A handful of creepy dolls keep getting washed up on a Texas shoreline and researchers have no idea why it keeps happening.
Jace Tunnell, director of the Mission-Aransas Reserve at the University of Texas Marine Science Institute, surveys a 40-mile stretch of Golf Coast beach with his team twice a week. On multiple occasions, they have been finding various types of dolls that have turned even creepier during their time in the water.
The first doll head was found in January 2021 and was eventually purchased by a member of the public for $35. Mission-Aransas Reserve was able to donate to a sea turtle rescue program. All of the dolls the team finds are now being kept in a bucket to be sold at the reserve’s annual fundraising auction.
Since posting about the creepy dolls on their Facebook page, their following has greatly increased with several people asking to see more disturbing dolls.

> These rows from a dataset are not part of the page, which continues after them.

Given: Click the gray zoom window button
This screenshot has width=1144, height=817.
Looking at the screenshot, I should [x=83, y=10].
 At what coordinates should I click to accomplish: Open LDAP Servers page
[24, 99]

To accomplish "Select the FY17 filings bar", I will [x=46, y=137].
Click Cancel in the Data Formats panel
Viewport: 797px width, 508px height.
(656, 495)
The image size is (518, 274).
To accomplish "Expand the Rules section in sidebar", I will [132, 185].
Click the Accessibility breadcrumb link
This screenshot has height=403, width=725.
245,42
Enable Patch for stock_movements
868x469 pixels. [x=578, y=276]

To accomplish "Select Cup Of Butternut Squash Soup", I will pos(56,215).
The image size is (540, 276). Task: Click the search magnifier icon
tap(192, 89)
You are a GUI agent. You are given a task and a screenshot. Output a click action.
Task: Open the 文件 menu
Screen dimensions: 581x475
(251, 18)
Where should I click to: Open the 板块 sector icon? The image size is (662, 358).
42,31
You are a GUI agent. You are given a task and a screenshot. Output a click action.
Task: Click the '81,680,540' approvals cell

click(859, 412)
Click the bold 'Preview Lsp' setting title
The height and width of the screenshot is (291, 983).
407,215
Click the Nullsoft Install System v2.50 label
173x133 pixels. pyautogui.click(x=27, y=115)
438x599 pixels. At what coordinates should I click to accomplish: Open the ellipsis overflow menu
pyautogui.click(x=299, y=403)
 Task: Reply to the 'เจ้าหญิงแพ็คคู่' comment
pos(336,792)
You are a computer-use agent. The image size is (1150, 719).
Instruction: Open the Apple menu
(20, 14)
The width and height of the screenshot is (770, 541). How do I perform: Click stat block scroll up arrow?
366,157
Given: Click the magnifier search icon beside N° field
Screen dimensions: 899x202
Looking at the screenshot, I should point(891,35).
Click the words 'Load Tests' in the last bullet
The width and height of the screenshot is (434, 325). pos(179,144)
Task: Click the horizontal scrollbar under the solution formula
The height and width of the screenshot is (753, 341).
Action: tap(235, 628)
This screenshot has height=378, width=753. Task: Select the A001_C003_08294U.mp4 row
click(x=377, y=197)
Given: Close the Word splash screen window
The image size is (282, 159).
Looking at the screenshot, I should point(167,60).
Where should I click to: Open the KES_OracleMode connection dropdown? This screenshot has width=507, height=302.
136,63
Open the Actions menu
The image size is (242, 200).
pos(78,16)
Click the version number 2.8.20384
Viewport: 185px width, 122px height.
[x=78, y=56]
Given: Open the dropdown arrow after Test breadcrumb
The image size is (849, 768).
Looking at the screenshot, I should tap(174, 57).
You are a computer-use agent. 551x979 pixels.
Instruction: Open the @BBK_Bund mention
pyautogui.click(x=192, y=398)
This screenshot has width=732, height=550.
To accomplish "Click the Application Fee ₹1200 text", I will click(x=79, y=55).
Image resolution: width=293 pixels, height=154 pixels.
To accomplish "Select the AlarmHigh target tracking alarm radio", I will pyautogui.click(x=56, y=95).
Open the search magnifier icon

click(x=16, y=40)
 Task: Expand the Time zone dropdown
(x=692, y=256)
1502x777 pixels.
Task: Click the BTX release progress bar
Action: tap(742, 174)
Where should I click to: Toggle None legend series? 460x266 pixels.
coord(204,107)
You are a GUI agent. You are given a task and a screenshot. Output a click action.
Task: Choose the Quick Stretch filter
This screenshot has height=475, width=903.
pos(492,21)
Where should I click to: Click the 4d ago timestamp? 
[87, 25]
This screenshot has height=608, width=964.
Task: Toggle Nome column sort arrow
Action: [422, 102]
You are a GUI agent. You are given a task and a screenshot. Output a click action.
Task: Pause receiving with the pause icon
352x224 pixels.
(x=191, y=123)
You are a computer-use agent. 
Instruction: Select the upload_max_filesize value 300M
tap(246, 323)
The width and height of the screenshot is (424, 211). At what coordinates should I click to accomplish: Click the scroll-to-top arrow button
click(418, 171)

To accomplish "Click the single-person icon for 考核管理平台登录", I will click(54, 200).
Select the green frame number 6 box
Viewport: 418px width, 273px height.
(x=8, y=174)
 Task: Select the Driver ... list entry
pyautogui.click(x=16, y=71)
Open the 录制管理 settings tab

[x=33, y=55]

The researchers have found around 30 dolls since the first but continue to find more almost every time they’re out surveying the beach.
In a study conducted by the group, Tunnell said: “Texas coastal bend beaches get 10 times the amount of trash … than any other beach in the Gulf of Mexico.” That’s compared to what researchers in Mississippi and Florida found after conducting similar surveys.
Tunnell said that a “loop current” stretching from the Yucatan Peninsula to Florida is the reason for the area getting more trash washed up onshore. The current creates eddies that washes debris toward the Texas coast. As for how these creepy dolls manage to always show up, that mystery still remains.